**Work required**: Set down exactly the lines below, starting at the one that contains "Screen dimensions: 741x336" and ending at the one that contains "Click the Explorer icon in the Activity Bar", with both of those lines included and nothing else.

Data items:
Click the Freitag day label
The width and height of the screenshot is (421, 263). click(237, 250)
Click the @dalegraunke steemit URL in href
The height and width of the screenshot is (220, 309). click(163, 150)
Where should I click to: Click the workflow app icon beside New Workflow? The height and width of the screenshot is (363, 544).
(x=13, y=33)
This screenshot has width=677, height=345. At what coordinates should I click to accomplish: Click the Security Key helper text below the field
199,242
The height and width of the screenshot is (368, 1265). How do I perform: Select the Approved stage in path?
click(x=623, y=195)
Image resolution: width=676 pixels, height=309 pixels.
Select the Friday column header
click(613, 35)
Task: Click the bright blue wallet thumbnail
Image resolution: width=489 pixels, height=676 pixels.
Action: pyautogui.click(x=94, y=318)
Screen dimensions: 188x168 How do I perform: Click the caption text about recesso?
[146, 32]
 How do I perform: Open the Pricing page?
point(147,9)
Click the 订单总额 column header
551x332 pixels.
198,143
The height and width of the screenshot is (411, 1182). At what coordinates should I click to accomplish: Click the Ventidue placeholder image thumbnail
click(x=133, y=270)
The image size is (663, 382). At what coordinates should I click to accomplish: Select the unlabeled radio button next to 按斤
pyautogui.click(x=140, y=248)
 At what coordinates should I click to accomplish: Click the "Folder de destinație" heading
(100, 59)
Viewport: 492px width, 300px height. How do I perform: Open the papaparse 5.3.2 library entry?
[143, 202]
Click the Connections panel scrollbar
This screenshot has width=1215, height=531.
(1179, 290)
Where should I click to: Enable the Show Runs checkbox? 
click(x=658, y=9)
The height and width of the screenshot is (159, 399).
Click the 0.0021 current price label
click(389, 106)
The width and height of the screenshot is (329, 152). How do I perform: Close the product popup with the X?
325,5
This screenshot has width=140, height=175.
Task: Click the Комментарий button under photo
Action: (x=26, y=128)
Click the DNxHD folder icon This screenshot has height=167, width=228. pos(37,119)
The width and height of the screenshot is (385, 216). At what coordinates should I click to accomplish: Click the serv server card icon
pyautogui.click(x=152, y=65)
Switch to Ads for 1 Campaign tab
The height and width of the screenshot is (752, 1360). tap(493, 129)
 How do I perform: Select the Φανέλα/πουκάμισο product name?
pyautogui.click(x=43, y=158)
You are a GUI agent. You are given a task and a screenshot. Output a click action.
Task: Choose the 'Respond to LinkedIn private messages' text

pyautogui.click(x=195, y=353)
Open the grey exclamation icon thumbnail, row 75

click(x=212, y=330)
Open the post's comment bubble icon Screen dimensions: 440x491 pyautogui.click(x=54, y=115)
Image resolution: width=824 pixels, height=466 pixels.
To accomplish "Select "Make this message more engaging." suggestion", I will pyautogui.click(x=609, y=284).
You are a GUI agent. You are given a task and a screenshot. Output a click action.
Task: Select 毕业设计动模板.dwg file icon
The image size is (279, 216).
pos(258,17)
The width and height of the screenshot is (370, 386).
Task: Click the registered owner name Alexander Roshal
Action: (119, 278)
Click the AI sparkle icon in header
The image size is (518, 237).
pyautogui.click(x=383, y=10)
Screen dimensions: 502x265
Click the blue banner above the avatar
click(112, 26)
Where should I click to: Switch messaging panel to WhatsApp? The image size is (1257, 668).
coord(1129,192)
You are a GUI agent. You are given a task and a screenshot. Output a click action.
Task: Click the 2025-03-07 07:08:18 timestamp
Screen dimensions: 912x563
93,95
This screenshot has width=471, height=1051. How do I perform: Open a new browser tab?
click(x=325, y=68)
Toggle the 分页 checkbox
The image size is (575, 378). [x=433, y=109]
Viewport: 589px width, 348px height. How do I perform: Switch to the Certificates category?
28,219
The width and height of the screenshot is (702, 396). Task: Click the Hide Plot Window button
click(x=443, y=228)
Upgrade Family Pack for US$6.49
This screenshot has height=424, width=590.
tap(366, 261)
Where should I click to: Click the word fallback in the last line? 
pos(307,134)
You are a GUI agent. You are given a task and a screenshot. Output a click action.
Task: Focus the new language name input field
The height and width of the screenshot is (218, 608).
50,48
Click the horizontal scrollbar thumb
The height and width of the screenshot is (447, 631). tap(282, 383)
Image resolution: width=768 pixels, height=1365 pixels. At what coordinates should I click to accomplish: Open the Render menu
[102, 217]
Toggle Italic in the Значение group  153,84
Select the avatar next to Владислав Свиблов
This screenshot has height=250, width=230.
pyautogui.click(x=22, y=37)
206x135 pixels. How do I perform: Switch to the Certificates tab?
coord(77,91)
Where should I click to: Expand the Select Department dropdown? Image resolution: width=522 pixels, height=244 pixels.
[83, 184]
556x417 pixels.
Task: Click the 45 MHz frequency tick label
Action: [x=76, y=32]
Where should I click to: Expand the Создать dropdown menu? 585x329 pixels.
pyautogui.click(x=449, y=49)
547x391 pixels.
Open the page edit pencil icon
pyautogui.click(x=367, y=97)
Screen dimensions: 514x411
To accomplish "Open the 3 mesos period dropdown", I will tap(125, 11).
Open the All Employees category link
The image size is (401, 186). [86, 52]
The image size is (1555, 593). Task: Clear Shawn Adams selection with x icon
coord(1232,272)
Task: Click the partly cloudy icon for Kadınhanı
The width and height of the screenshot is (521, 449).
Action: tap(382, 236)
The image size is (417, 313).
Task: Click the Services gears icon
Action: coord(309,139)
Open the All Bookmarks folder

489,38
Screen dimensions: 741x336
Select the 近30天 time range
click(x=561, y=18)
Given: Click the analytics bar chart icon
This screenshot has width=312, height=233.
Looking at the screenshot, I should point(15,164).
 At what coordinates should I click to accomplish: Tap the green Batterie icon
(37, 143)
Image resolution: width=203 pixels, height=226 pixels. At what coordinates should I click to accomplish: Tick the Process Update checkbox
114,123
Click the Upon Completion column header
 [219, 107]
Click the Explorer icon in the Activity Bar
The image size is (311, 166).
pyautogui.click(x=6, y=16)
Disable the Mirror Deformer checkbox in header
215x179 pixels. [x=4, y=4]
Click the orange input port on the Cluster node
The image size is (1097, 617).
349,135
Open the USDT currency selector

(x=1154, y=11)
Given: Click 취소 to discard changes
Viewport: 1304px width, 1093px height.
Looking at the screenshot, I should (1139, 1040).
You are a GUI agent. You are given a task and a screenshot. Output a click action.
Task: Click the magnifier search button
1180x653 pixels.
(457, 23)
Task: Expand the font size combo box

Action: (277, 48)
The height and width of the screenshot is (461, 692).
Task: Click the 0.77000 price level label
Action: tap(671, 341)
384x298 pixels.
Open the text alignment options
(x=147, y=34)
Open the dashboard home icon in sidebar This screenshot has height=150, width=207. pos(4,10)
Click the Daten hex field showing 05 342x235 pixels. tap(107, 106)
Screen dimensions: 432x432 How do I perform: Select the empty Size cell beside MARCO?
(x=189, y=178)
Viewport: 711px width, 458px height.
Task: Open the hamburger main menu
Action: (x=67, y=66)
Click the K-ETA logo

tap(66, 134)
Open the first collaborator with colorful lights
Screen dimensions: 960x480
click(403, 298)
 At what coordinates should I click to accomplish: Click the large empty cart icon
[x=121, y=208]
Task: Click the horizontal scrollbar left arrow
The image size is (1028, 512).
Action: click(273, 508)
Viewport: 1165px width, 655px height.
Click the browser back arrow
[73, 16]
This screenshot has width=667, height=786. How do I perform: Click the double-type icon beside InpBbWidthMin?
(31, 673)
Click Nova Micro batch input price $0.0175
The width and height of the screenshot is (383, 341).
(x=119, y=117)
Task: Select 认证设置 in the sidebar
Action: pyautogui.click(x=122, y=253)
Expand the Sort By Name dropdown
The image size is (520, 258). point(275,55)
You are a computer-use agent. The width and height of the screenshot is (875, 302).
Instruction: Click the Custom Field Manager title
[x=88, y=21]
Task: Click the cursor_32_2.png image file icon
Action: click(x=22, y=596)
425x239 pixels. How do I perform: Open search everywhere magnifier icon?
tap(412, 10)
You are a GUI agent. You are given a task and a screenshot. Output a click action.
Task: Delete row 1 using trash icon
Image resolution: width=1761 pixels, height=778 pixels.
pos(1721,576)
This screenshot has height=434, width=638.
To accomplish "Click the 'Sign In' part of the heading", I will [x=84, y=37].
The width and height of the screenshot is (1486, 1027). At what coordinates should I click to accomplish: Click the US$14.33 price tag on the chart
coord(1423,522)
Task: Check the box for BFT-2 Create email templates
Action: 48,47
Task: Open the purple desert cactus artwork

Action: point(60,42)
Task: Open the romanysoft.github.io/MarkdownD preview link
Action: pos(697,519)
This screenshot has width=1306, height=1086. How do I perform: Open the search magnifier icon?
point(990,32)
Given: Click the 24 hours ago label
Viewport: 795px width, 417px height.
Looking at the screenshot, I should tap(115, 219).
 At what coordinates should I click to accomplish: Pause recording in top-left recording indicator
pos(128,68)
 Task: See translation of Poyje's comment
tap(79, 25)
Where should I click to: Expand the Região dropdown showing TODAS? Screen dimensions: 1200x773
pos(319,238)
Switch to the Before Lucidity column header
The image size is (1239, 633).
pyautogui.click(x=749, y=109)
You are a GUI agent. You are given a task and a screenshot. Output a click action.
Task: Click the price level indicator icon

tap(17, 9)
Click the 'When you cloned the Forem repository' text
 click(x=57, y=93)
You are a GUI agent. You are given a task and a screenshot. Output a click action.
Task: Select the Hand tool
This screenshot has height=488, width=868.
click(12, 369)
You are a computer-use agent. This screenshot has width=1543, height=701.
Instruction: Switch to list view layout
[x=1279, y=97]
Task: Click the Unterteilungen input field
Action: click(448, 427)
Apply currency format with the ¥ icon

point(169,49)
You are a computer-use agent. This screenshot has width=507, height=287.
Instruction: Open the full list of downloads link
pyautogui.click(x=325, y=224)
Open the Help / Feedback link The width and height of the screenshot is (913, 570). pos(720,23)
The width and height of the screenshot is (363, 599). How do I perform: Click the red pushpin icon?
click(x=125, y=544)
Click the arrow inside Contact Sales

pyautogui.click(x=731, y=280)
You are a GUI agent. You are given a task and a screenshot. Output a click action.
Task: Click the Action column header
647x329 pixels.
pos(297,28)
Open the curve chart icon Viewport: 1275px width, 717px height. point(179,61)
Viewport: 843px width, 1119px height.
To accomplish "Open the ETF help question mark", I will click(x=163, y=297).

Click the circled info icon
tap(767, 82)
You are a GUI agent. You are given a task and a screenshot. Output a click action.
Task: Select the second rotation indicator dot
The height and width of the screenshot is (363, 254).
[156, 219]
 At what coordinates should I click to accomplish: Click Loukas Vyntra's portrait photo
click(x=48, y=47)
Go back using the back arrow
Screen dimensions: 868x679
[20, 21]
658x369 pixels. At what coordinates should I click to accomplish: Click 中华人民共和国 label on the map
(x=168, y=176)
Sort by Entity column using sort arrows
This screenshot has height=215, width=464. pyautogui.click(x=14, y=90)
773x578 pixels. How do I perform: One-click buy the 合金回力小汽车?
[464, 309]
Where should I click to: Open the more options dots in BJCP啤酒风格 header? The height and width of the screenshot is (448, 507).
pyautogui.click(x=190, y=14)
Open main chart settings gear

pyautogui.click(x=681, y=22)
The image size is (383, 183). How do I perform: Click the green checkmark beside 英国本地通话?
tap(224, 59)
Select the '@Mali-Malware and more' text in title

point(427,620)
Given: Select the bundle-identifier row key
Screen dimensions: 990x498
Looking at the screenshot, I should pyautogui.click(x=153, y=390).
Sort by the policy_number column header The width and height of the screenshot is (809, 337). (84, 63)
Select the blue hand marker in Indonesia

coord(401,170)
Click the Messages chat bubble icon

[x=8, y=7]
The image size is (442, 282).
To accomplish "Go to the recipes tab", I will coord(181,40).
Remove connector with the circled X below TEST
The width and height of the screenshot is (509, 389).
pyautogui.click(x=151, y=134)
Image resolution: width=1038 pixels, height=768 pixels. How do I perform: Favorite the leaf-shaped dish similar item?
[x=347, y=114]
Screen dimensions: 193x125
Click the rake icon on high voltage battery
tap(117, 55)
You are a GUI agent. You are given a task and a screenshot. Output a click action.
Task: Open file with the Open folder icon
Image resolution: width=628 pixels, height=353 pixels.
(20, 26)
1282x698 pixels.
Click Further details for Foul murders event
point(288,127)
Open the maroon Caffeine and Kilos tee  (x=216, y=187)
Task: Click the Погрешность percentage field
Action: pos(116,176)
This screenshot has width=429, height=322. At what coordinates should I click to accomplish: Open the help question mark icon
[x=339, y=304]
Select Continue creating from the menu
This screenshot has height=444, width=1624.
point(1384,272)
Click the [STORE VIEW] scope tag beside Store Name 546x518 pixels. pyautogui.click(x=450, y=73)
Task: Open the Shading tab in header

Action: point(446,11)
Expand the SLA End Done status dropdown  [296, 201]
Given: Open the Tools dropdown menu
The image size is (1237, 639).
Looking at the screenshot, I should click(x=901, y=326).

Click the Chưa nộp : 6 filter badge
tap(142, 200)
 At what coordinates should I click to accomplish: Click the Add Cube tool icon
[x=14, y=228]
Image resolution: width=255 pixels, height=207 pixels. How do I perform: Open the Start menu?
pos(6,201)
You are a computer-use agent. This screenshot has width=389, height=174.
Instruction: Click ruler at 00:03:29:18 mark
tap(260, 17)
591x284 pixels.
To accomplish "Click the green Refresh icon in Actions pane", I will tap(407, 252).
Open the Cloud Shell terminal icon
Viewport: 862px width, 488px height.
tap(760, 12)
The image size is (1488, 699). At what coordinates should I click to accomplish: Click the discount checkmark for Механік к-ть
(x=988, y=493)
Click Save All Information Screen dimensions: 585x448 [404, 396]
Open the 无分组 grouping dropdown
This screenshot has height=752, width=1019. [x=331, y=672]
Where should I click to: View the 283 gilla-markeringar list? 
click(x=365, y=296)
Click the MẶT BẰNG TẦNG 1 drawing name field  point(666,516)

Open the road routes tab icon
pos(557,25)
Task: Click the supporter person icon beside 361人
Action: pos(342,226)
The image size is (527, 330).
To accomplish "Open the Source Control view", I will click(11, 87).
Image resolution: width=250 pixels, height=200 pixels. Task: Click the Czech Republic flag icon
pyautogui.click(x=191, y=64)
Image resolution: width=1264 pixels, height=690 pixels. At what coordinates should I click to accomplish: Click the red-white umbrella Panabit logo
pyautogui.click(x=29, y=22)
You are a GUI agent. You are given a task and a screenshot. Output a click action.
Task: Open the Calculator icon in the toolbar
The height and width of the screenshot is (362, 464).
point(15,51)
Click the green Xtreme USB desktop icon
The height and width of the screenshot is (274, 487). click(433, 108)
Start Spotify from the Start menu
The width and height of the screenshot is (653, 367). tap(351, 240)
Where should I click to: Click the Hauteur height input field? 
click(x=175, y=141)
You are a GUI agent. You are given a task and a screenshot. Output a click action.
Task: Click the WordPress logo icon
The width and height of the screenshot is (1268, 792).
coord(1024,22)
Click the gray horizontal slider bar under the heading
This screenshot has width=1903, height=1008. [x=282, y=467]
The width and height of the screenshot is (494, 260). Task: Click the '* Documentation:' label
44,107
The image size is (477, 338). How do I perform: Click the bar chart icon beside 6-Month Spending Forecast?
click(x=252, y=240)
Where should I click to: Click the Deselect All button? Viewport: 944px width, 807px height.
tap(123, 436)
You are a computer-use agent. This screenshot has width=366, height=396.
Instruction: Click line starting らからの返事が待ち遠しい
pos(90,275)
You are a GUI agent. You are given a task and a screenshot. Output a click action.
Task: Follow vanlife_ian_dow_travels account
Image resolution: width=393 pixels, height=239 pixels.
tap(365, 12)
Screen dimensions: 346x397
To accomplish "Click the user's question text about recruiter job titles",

**Answer box**:
Screen dimensions: 741x336
Select the 近30天 time range
click(x=561, y=18)
Given: Click the analytics bar chart icon
This screenshot has width=312, height=233.
Looking at the screenshot, I should point(15,164).
 At what coordinates should I click to accomplish: Tap the green Batterie icon
(37, 143)
Image resolution: width=203 pixels, height=226 pixels. At what coordinates should I click to accomplish: Tick the Process Update checkbox
114,123
Click the Upon Completion column header
 [219, 107]
Click the Explorer icon in the Activity Bar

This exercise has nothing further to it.